◆ **WRITTEN INSTRUCTION A**: In the C# class design discussion, what practical difference does it name between a public field and a public auto-implemented property?
◆ **WRITTEN INSTRUCTION B**: Quote the C# class design discussion from "Think in general" to "instead of abstract.".
◆ **WRITTEN INSTRUCTION C**: Write the next part of the C# class design discussion, picking up after its final sentence.

◆ **PROVIDED TEXT**:
Lastly, have you heard of XmlSerializer? You don't need to traverse the XML elements manually. It is enough to call XmlSerializer to both serialize and deserialize your data.
Everything I need to know I learned from Sesame Street
Scrub your class design hard to make sure you've identified everything that is the same and different. Play computer, so to speak, with your classes and see how they do the same, different, or the same thing but in different ways.
What is the same, different, same but differently will likely change as you play computer.
Think in general terms of the two pillars of OO Classes. Polymorphism and Inheritance
As you do the above that is. Not so much in terms of C# implementation per se.
How things clump into same vs. different will help drive implementation
And it's all relative.
More of same default behavior? Perhaps a concrete base class instead of abstract.
More of same thing, but differently? Perhaps an abstract class instead of concrete base class.
A default way of doing x? Perhaps a virtual method.
Everyone does the same thing, but no two the same way? A delegate perhaps.
Implementation Suggestions
Make methods and fields protected as a default. Private does not get inherited. Designs change, stay flexible. If something just has to be private, fine.
virtual means you can change implementation in a sub class. It does not mean you must.
Folks seem to under-utilize delegates. They're super for polymorphic methods.
There is nothing wrong with public fields. What's the practical difference between a public field and a public auto-implemented property? Nothing. They both directly return (or set) the underlying value. So what's the point of even bothering with properties? If you want to publicly expose an underlying value differently than it's "natural" state. For example, returning a number in a specific format. And of course you can have different properties for the same field.
A Property can have a get without a set. Or vice versa. Also get and set can have different access levels. Often you'll see this as a public get and a protected (or private) set.
It depends on what the derived types will want to do. If they are going to use the default implementation and only expand on it somehow, then having the default class as the non-abstract base class is fine.
On the other hand, if they are most likely going to re-implement the functionality, you should have an abstract base class (or an interface) and a separate default class.
If you for some reason don't know which one is it, you can let the inheritors choose by having an abstract base class and leaving the default class unsealed.

◆ **DATASET CONTENT**:

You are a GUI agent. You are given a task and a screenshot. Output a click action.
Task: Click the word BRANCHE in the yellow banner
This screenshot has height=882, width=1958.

◆ **FINAL ANSWER A**: Nothing; both directly return or set the underlying value.

◆ **FINAL ANSWER B**:
Think in general terms of the two pillars of OO Classes. Polymorphism and Inheritance
As you do the above that is. Not so much in terms of C# implementation per se.
How things clump into same vs. different will help drive implementation
And it's all relative.
More of same default behavior? Perhaps a concrete base class instead of abstract.

◆ **FINAL ANSWER C**:
Also, looking at your code, it seems you misunderstand what the various keywords do. Most of the time, you do not want to use new like this. What it does is to define another member with the same name, unrelated to the original one. Also, there's no reason to override something if you don't want to change it. So, if you expect that the derived classes won't have to reimplement the properties, you don't have to make them virtual at all.
An abstract class can already implement things that can be inherited
public abstract class DataObjectBase
{
public string DataObjectName { get; set; }
public DateTime? DataObjectDate { get; set; }
}
A concrete class can add new properties and methods
public class DerivedDataObject : DataObjectBase
{
public int NewProperty { get; set; }
}
The properties DataObjectName and DataObjectDate are already available in the new class, because they are automatically inherited from the base class.
If the abstract class defined an abstract member, however, you would have to implement it in the derived class.
Say the base class defines
public abstract void SomeMethod(string name);
The the derived class has to do this
public override void SomeMethod(string name)
{
...
}
If your base class does not have abstract members, it does not need to be abstract and can play the role of your default data object directly.
The keyword 'partial` is not needed here. It is only useful if you want to split one class into several pieces over several files.
The keyword new is wrong here. It is used to shadow an inherited member. This means that the inherited member will be hidden "behind" the new declaration. What you need, is to override. This does not hide a member, but provide an alternative implementation of the same member in the derived class.
I'm looking to learn how to use interfaces and base classes effectively. I'm not exactly sure where to put common properties? Do only behaviors belong in an interface? If properties such as: Color and MinSpeed shouldn't go in the interface, where should they live? In an abstract class?
public interface IVehicle
{
void Speed();
void Clean();
void Stop();
}
public class Bmw : IVehicle
{
// Because these pertain to every vehicle no matter of maker,
// should these propertes go in the interface? Or in an abstract class?
public string Color { get; set; }
public int MinSpeed { get; set; }
#region IVehicle Members
public void Speed()
{
}
public void Clean()
{
}
public void Stop()
{
}
#endregion
}
Interfaces can be thought of as a contract that must be satisfied by any implementing class. Use it if you want to guarentee that all classes do the same thing—satisfy the same API—but you don't care how they do it. If properties are a part of that API, then by all means include them in your interface.
From your example above, if you want all cars to be guaranteed to have a color and minSpeed, then those properties belong in the interface. If those properties are specific to BMWs alone, then they belong in the BMW class. If those properties belong to some classes but not others, you could create a new interface extending the original one:
public interface IVehicleWithColorAndMinSpeed : IVehicle
{
string Color { get; set; }
int MinSpeed { get; set; }
}
(just don't get carried away with this)
Abstract classes are similar, but allow you to provide a default implementation for your sub classes.
Abstract classes tend to be easier to version, since you can add something new to your API, and provide a default implementation that your existing subclasses will automatically pick up; adding something to an interface immediately breaks all existing classes which implement that interface.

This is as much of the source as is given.